Caríssimos, venho aqui solicitar a vossa ajuda para recolher água para um aquário.

Eu ainda sou do tempo (isto soa mal :Admirado: ) em que eram apenas 3/4 malucos a utilizar água do mar e outros tantos a dizer que não prestava e que eramos malucos.

Felizmente hoje há muitos mais malucos  :yb677: .

Vou ajudar um amigo meu a montar o aquário dele (um nano de 60litros) e preciso de ir buscar água. Ao que julgo saber agora têm umas bombas maravilha que recolhem a água sem grande esforço (devo ter arranjado umas érnicas à conta de ir buscar água...).

O que pedia ajuda é se alguém com uma dessas maquinetas maravilha, tem disponibilidade para este Sábado ou se em alternativa pode emprestar a referida maquineta para eu ir buscar água.

Pode ser em qualquer lado aqui à volta de Lisboa, embora eu só tenha utilizado água de setúbal e Cabo Raso.

Sab, 2009-12-05 10:270.65Baixa-mar

Sábado de manhã, não me parece mal de todo...
Tem MESMO de ser este Sábado porque ele vai oferecer o aqúario à esposa  :yb624:  e é um surpresa.

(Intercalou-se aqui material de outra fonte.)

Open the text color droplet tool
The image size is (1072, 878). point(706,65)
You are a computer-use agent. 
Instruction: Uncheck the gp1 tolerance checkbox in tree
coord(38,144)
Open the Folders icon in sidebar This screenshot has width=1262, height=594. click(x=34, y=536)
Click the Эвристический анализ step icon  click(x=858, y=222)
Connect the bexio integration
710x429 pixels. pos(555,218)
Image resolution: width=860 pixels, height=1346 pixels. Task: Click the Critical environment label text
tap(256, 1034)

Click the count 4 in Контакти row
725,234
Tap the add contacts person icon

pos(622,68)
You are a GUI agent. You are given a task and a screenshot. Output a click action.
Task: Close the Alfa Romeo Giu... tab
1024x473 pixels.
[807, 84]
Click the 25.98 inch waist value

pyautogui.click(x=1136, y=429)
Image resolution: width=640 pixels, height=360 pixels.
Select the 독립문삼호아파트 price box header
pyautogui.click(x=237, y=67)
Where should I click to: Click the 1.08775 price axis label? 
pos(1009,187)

Ela chega sábado à tarde a casa e aquilo já tem de estar tudo a funcionar!

A ver se coloc mais 2 malucos neste mundo da aquáriofilia salgada! :Olá: 


Alguma alminha caridosa, ou vou ter mesmo que alombar com Jericans lá de baixo?
 :yb663:  :yb663:  :yb663:  :yb663:  :yb663:  :yb663:  :yb663:  :yb663:  :yb663:  :yb663:  :yb663:  :yb663:

----------


## Filipe Silva

Viva, mandei MP!

----------


## Hugo Figueiredo

Queria desde já agradecer a resposta e ajuda rápidas do Filipe que se disponibilizou a emprestar-me a bomba!

Bem haja! :yb677:  :yb677:  :yb677: 

...as minhas costas agradecem... :Olá:

----------